═══ TASK INPUTS

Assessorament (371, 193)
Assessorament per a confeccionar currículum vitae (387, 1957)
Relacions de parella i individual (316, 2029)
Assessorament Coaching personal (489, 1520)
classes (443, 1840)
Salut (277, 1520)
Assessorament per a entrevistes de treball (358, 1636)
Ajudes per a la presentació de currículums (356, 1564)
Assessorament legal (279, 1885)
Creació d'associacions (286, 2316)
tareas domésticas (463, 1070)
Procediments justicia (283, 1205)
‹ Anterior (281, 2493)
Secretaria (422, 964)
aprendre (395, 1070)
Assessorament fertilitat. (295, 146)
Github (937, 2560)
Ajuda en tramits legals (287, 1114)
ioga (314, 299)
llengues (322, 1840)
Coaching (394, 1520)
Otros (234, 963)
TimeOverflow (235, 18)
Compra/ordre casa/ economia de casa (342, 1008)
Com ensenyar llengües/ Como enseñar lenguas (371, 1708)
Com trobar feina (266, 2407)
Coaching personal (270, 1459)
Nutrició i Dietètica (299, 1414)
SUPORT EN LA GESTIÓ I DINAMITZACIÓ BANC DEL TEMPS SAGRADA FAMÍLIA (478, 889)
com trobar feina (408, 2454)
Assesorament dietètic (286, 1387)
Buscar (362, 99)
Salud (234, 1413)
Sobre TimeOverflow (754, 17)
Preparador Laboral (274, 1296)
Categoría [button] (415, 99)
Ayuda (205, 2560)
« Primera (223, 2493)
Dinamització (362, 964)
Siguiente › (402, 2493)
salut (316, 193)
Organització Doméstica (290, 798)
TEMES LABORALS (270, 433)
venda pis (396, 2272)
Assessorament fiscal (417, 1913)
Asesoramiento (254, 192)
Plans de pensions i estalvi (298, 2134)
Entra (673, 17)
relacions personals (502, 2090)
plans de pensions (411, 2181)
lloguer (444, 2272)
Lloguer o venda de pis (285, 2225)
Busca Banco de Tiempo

══════

THE TASK — Above are some records; copy exactly the lines from the one with "Procediments justicia (283, 1205)" through the one with "Nutrició i Dietètica (299, 1414)", both included, and no others.

ANSWER TO THE PROBLEM —
Procediments justicia (283, 1205)
‹ Anterior (281, 2493)
Secretaria (422, 964)
aprendre (395, 1070)
Assessorament fertilitat. (295, 146)
Github (937, 2560)
Ajuda en tramits legals (287, 1114)
ioga (314, 299)
llengues (322, 1840)
Coaching (394, 1520)
Otros (234, 963)
TimeOverflow (235, 18)
Compra/ordre casa/ economia de casa (342, 1008)
Com ensenyar llengües/ Como enseñar lenguas (371, 1708)
Com trobar feina (266, 2407)
Coaching personal (270, 1459)
Nutrició i Dietètica (299, 1414)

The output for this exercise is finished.